Lemurs are being pushed closer to extinction by a booming black market meat trade serving wealthy clients who believe they have rejuvenating properties, conservationists have warned.
About 13,000 lemurs are sold in Madagascar each year for food despite legal protections against their hunting, according to research published last month in the journal Conservation Letters.
One buyer told the researchers: “It’s the most delicious of any food I’ve eaten. I would know it even with my eyes closed. Once you eat it, no one wants to stop.”
Demand from the wealthy was identified as a main barrier to stopping the trade in lemurs. Malagasy elites see it as natural food that reaffirms high social status and maintains a connection to rural roots, the researchers said.
Another interviewee said: “It keeps you young. That’s what people say in secret in the forest.”
Lemurs are considered the oldest living primates. They exist in the wild only on Madagascar and the nearby Comoros Islands.

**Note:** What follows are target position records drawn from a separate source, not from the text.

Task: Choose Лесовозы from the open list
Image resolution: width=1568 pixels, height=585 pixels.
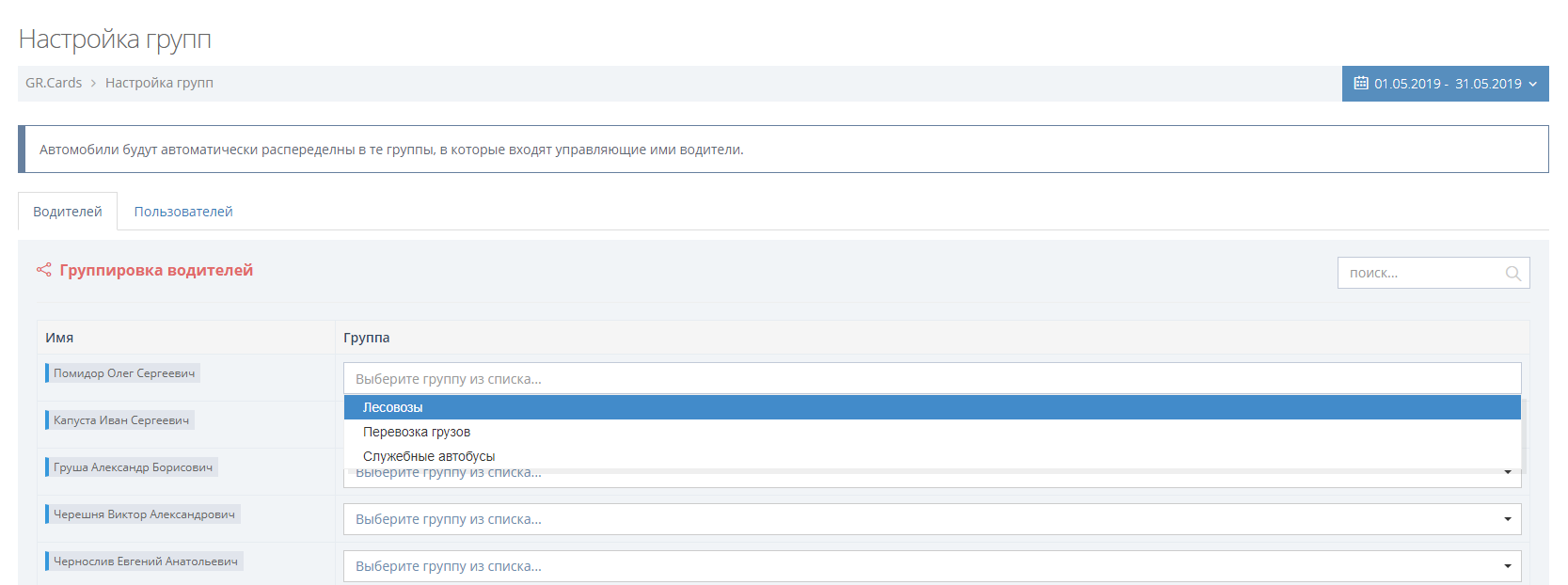Action: click(x=392, y=407)
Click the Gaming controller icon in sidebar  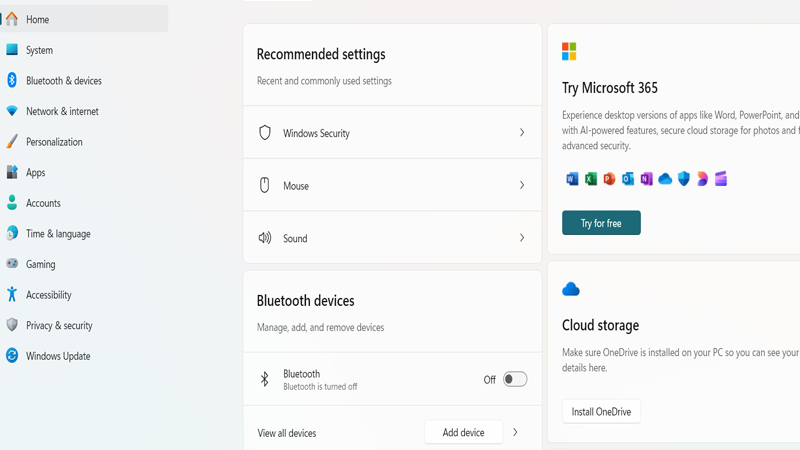[x=12, y=264]
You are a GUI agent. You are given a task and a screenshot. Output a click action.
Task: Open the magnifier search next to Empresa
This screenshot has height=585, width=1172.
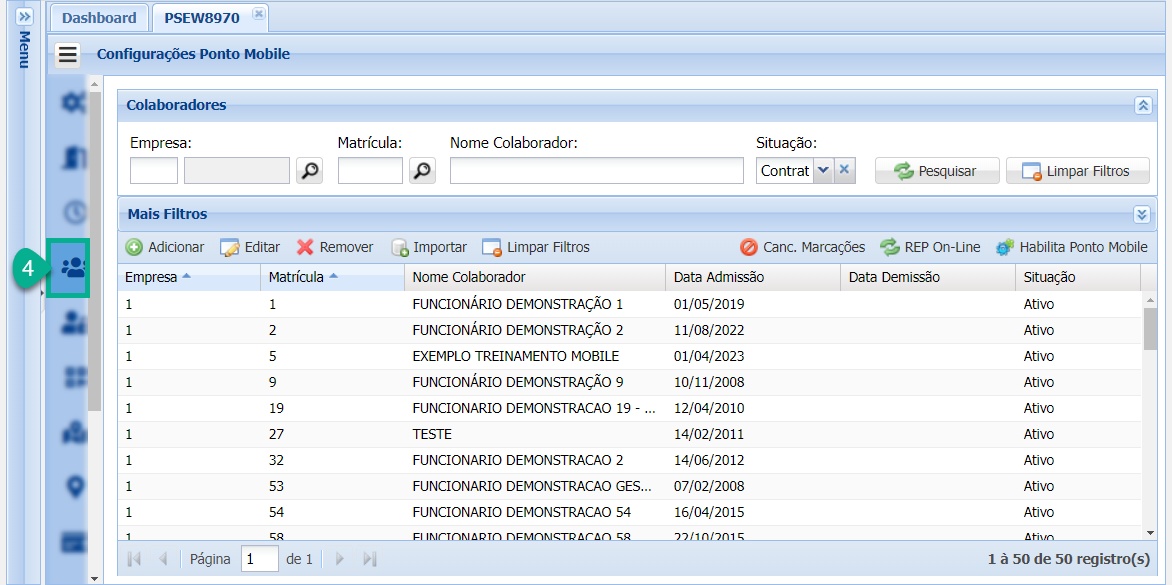[308, 170]
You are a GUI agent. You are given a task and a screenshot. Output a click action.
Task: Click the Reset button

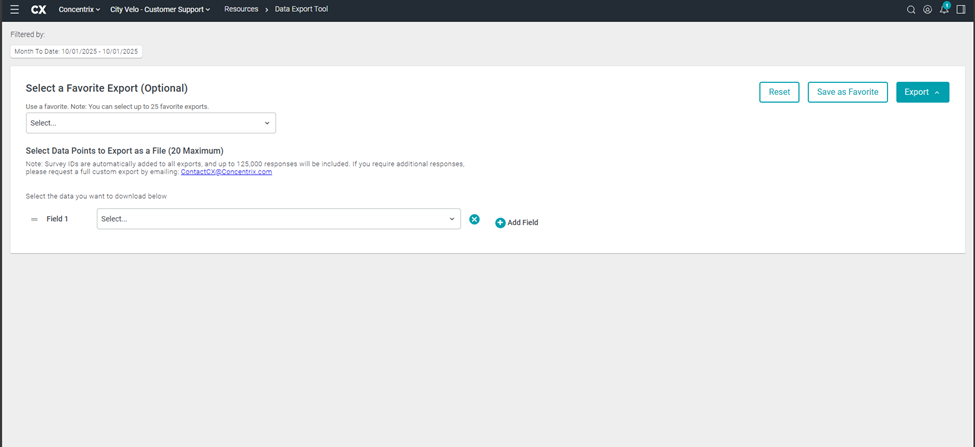(x=779, y=92)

According to the International Union for the Conservation of Nature, 103 of 107 listed species are threatened with extinction and 33 are deemed to be critically endangered, the last step before extinction in the wild. Three of eight lemur families are already lost to history.

The indri lemur and Verreaux’s sifaka, below, are among the species to be critically endangered
GETTY IMAGES

“The world’s most endangered mammals may soon be eaten into extinction,” wrote the researchers, led by Cortni Borgerson, a conservation biologist at Montclair State University in New Jersey.
Borgerson and her team interviewed 2,600 people between 2022 and this year, including restaurant workers, hunters, traders and buyers, to discover the scale of the black market.
The booming urban demand in Madagascar is shrouded in secrecy, the researchers said. Restaurants in a third of cities were selling lemur meat, but 95 per cent of sales occurred privately between suppliers and trusted clients rather than in markets, as is common for a lot of wild meat in Africa.
Lemurs were already threatened by deforestation as well as subsistence hunting by poorer people living near forests in Madagascar, one of the world’s least food-secure countries.